Part stand-up comedian, part economics professor, Ramsey built a multimillion-dollar business by dispensing simple financial advice: Live on a budget. Don’t spend more than you make. Start an emergency fund.

Get out of debt and stay out of debt.

RNS photo by Erik Tryggestad

Christian financial expert Dave Ramsey prepares to address live simulcast near Oklahoma City, Okla., on April 23. His advice is gaining interest amid the economic crisis.

One of his favorite Scriptures is Proverbs 22:7: “The rich rule over the poor, and the borrower is servant to the lender.”

Now, with the nation in what Ramsey characterizes as “complete freak-out mode” over the recession, the faith-based approach he touts seems to be resonating even more, he said.

“I would not say that business is booming during the recession, but this economic downturn has made people realize that now is the time to turn their financial life around,” the 48-year-old money-management expert said in an interview.

As evidence of the significant interest in the one-time bankrupt real estate salesman who turned around his financial life based on biblical principles, consider the scene at an Oklahoma City-area megachurch April 23.

About 1,500 people showed up at Life Church that evening to hear Ramsey give a history of capitalism and explain why he believes the economy will survive the current woes.

But the crowd that saw the syndicated talk-show host in person was far from alone.

His free, nationwide “Town Hall for Hope” meeting was simulcast live to more than 6,000 churches, businesses and military bases — 10 times more venues than Ramsey initially thought might participate, he said.

“The one thing America needs right now is hope,” Ramsey said. “All we’re hearing in the news is how bad things are, and no one is talking about hope for the future. The truth is, fear is running rampant in America today, and people are making bad decisions based on that fear.”

Ramsey said he almost bought into the fear himself. But then he prayed.

“I talked to my dad and the fear left me,” he said, referring to God. “Fear is not a fruit of the Spirit.”

Ramsey’s message: “Hope doesn’t come from Washington. Hope comes from you and me. Hope comes from God.”

Three times zones and roughly 3,900 miles from Oklahoma City, Ted Manolas and fellow church members watched Ramsey on big screens in Chugiak, Alaska, northeast of Anchorage.

“You could say that I’ve joined the Dave Ramsey cult,” joked Manolas, director of finance and administration at The Crossing Church at Birchwood, before the simulcast began.

As a result of Ramsey’s teachings, Manolas said, he paid off all his debts — including his home.

The Alaska church has taught Ramsey’s “Financial Peace University,” a 13-week video series, to more than 150 families, Manolas said.

Nationally, 750,000 families have completed the course, according to Lampo Group Inc., Ramsey’s Brentwood, Tenn.-based company, which has more than 200 employees.

Lampo is the Greek word for “light,” referring to the passage in the Gospel of Matthew calling for Christians not to hide their faith.

Ramsey’s fans — who swear off credit cards like alcoholics do beer — include listeners of his daily radio show carried by more than 400 stations and his nightly cable show on Fox Business.

Ramsey is not without his critics. Some financial experts take issue with what they consider to be his overly simplistic notion of becoming financially secure. Others question how he can charge people already in debt for most of his live events and online resources.

__Exercise__. Please copy the passage of the Dave Ramsey text between "About 1,500 people" and "far from alone.", inclusive, changing "crowd" to "audience".

__Record extracts__.
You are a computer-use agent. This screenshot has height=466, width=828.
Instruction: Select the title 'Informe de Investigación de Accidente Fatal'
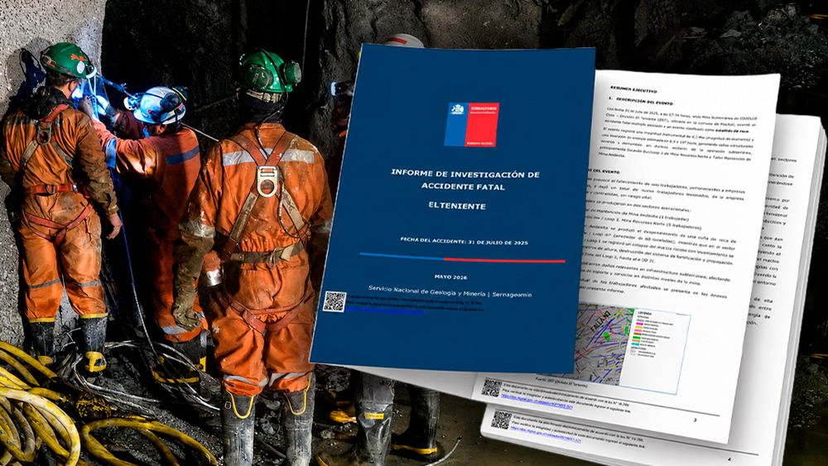pyautogui.click(x=465, y=180)
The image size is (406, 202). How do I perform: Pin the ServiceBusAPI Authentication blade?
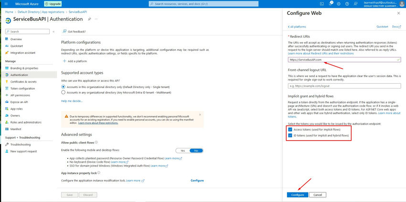[x=89, y=19]
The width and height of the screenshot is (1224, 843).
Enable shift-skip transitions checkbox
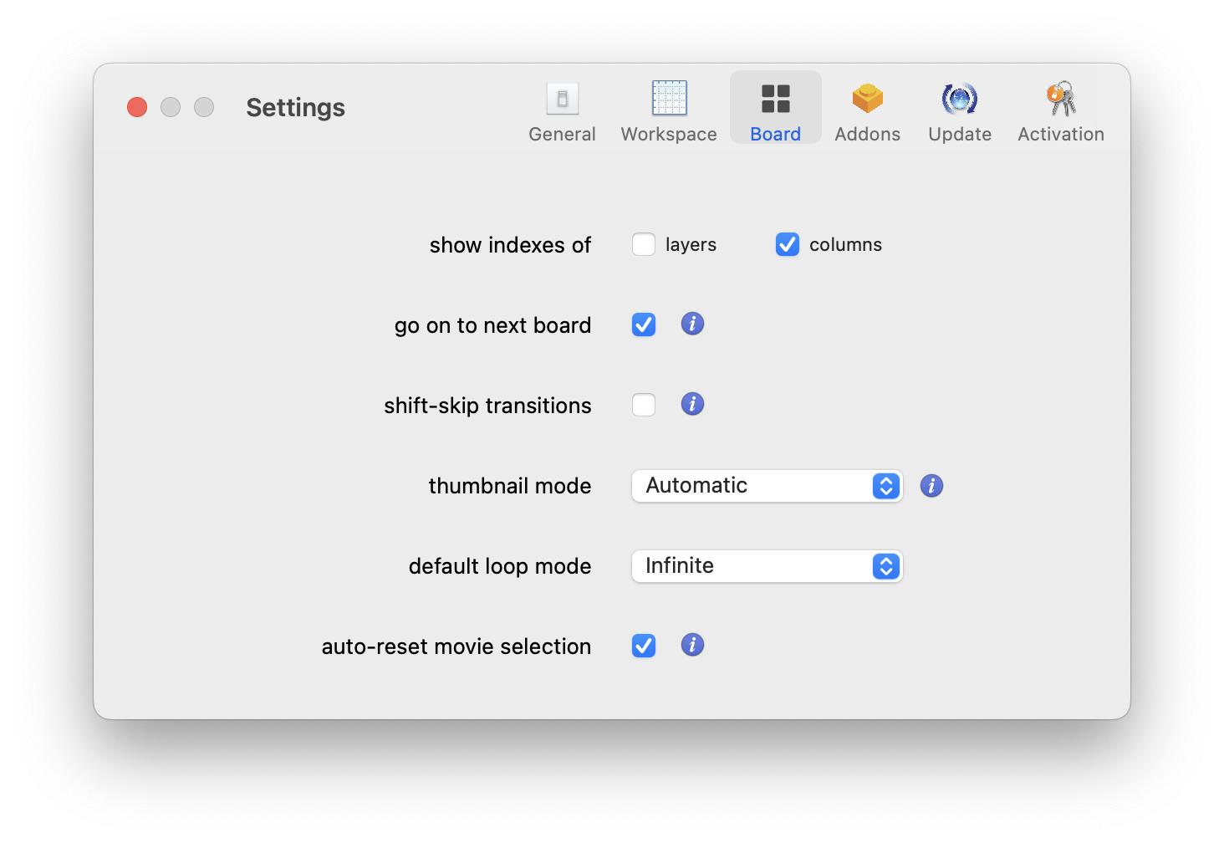tap(644, 405)

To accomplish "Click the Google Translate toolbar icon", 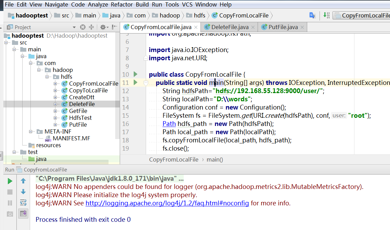I will pyautogui.click(x=312, y=15).
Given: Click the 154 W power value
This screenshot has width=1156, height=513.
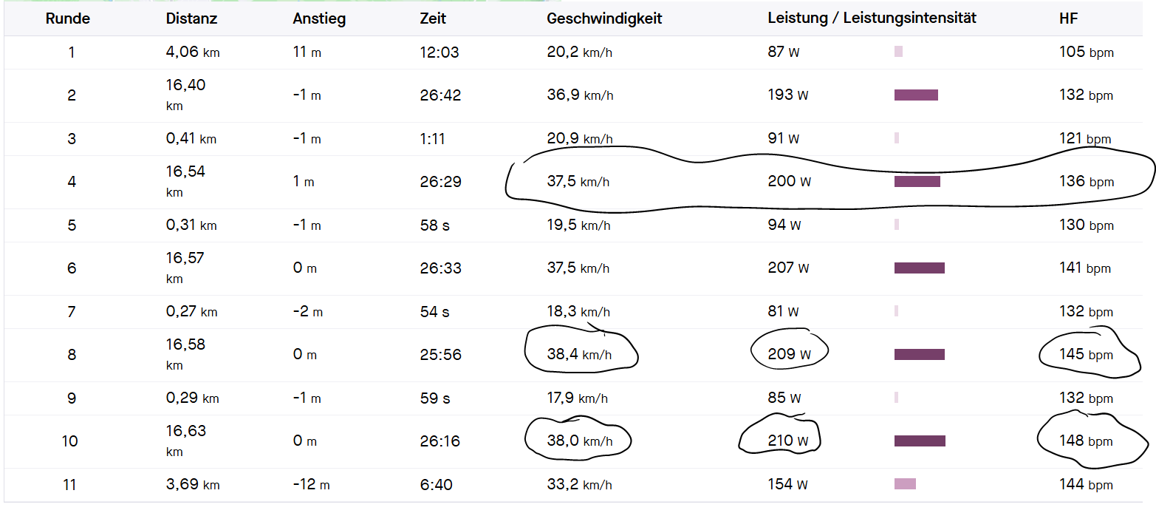Looking at the screenshot, I should tap(787, 485).
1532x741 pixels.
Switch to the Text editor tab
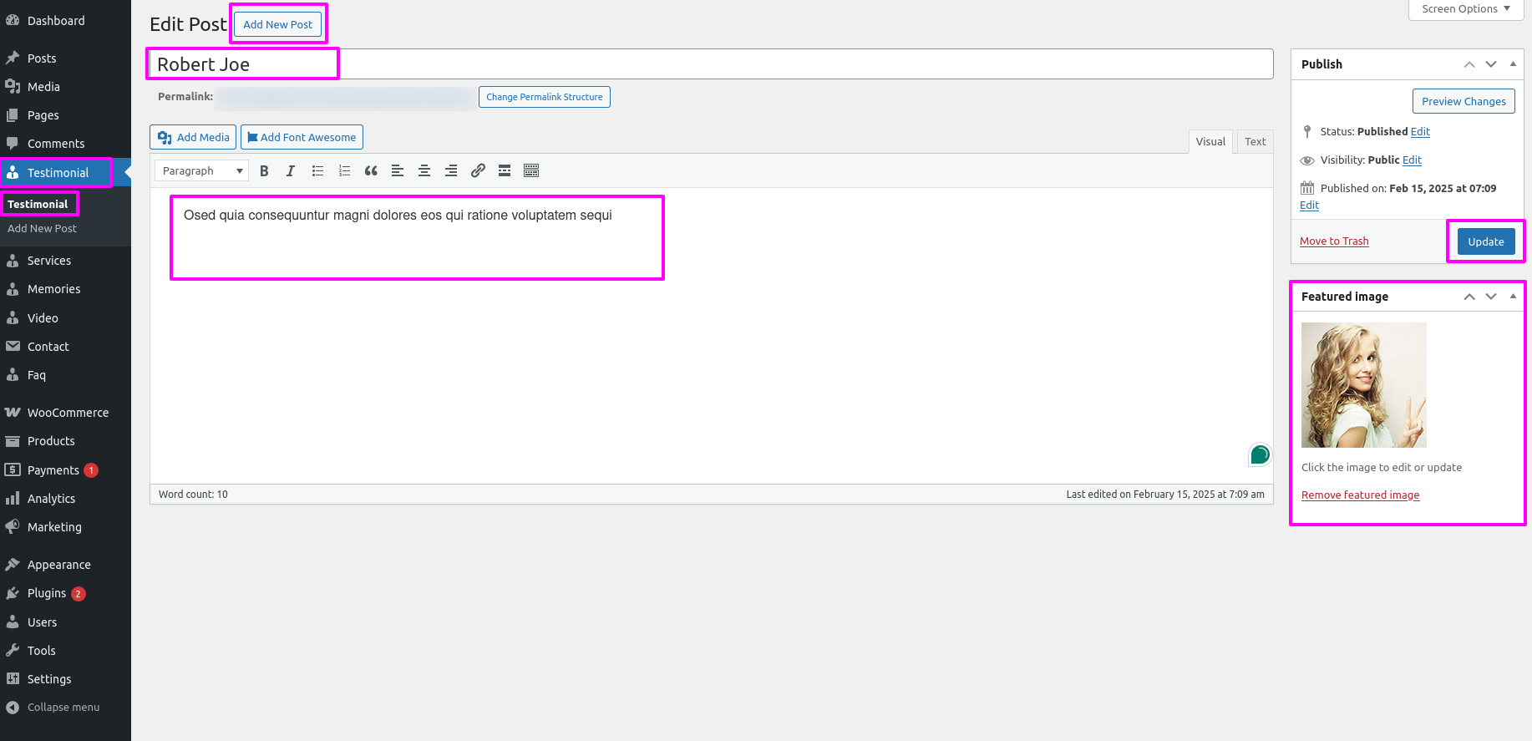click(1255, 142)
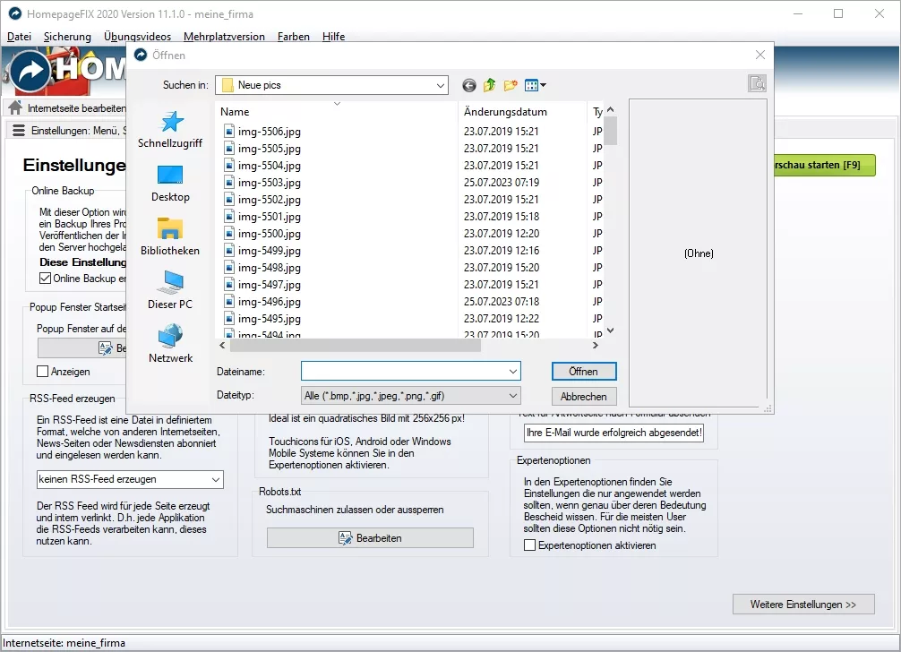Click the back arrow navigation icon
Screen dimensions: 901x652
pos(468,85)
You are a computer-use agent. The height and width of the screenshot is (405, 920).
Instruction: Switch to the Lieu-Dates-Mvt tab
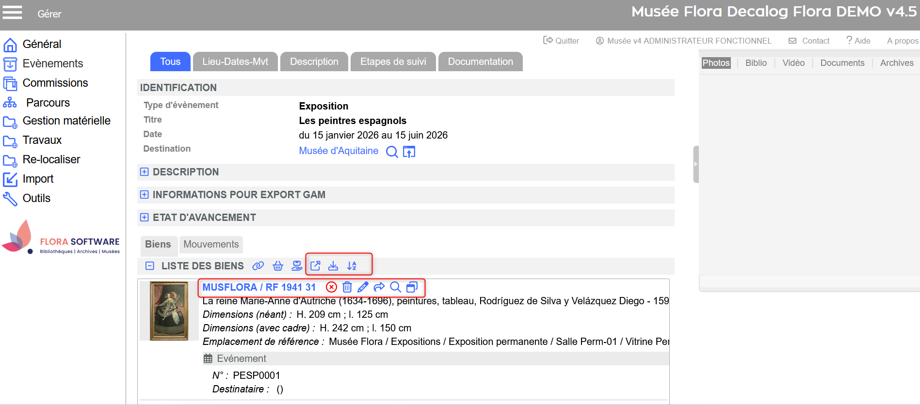point(235,62)
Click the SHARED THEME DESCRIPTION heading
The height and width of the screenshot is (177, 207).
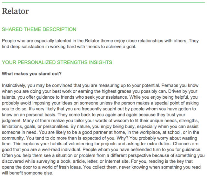pyautogui.click(x=39, y=29)
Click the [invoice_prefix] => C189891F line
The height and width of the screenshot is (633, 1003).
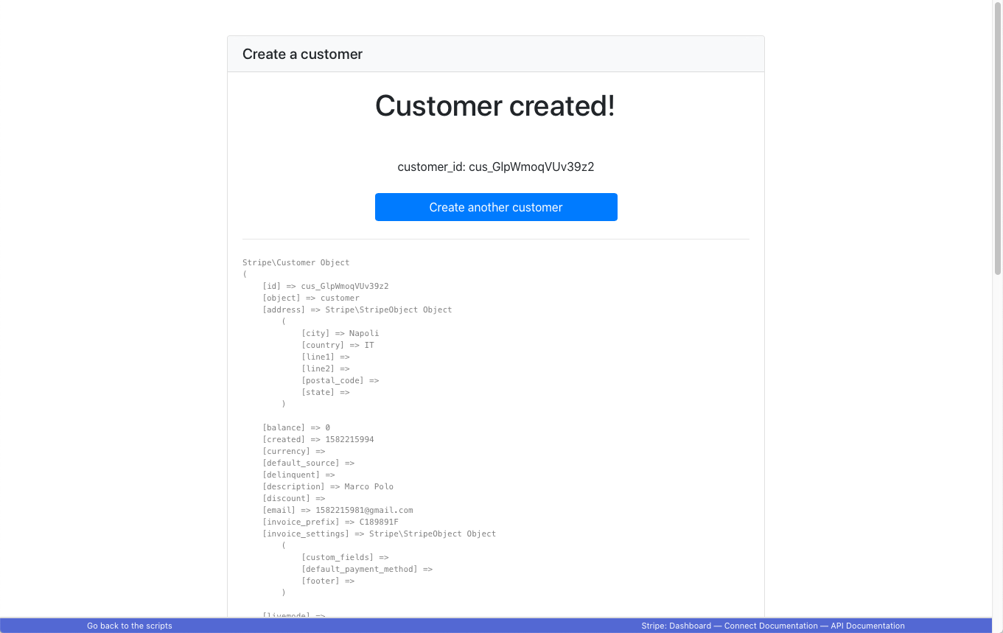tap(330, 522)

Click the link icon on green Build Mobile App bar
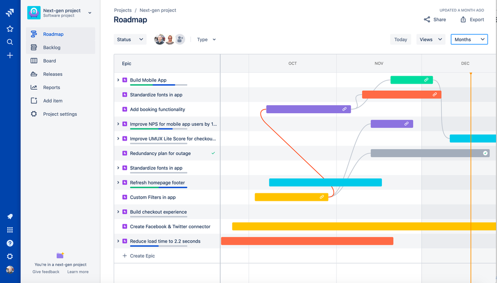pos(426,80)
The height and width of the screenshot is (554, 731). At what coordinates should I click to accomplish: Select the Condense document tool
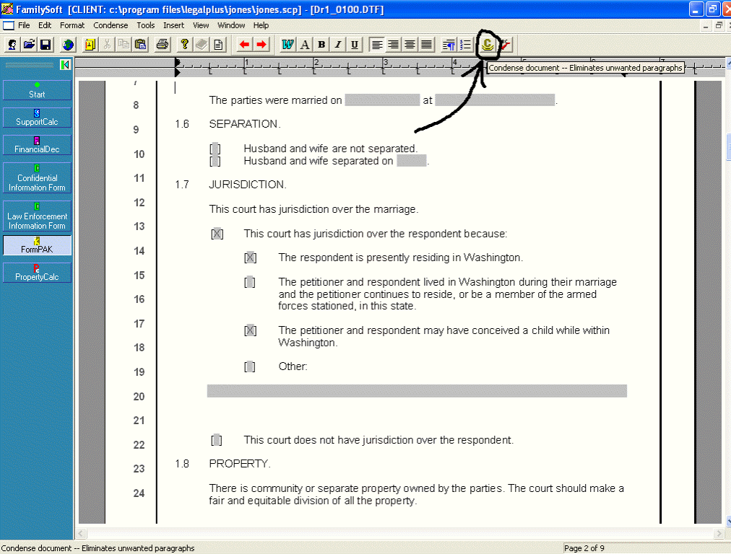[488, 44]
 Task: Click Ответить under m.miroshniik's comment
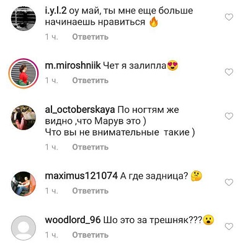(91, 81)
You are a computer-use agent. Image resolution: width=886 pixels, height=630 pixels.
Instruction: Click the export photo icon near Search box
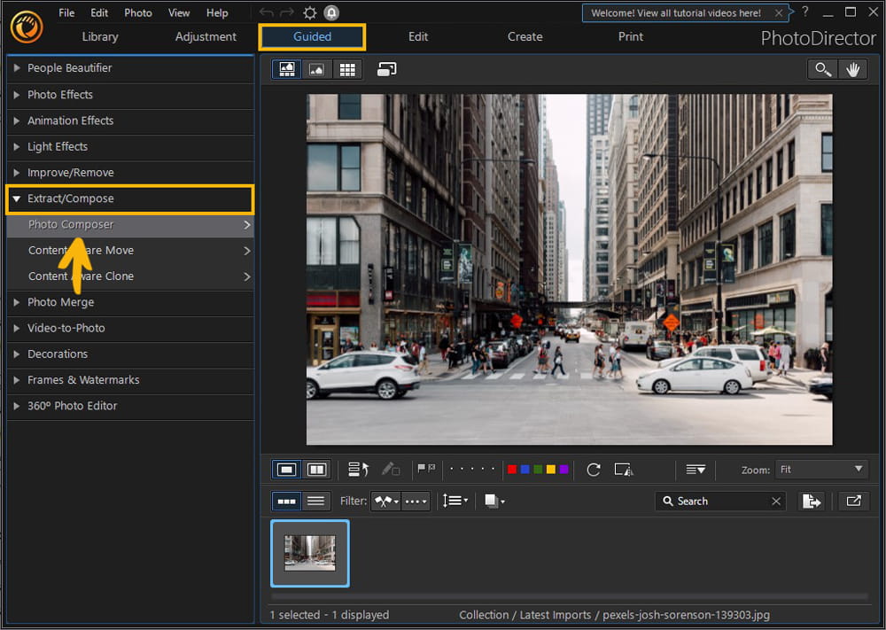pos(812,501)
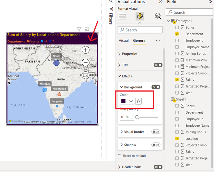The width and height of the screenshot is (214, 172).
Task: Collapse the Visualizations pane with double arrows
Action: tap(161, 2)
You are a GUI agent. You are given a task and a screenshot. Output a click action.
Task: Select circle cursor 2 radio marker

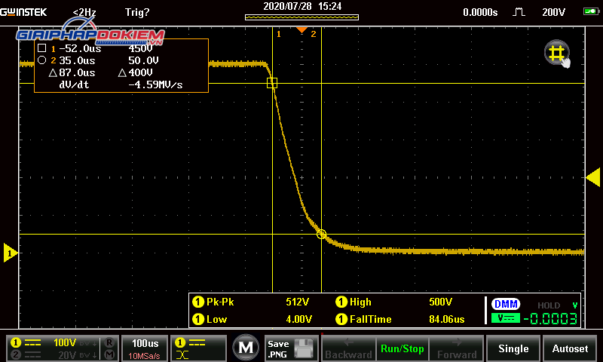pyautogui.click(x=42, y=60)
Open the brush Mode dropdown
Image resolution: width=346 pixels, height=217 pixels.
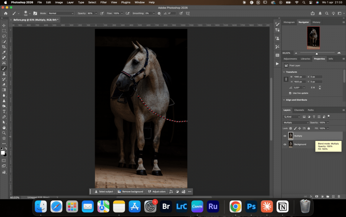pyautogui.click(x=61, y=13)
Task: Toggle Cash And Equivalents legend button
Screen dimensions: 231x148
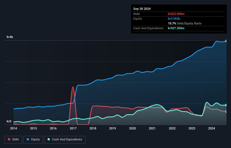Action: (x=65, y=140)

__Task response__.
About 1,500 people showed up at Life Church that evening to hear Ramsey give a history of capitalism and explain why he believes the economy will survive the current woes.

But the audience that saw the syndicated talk-show host in person was far from alone.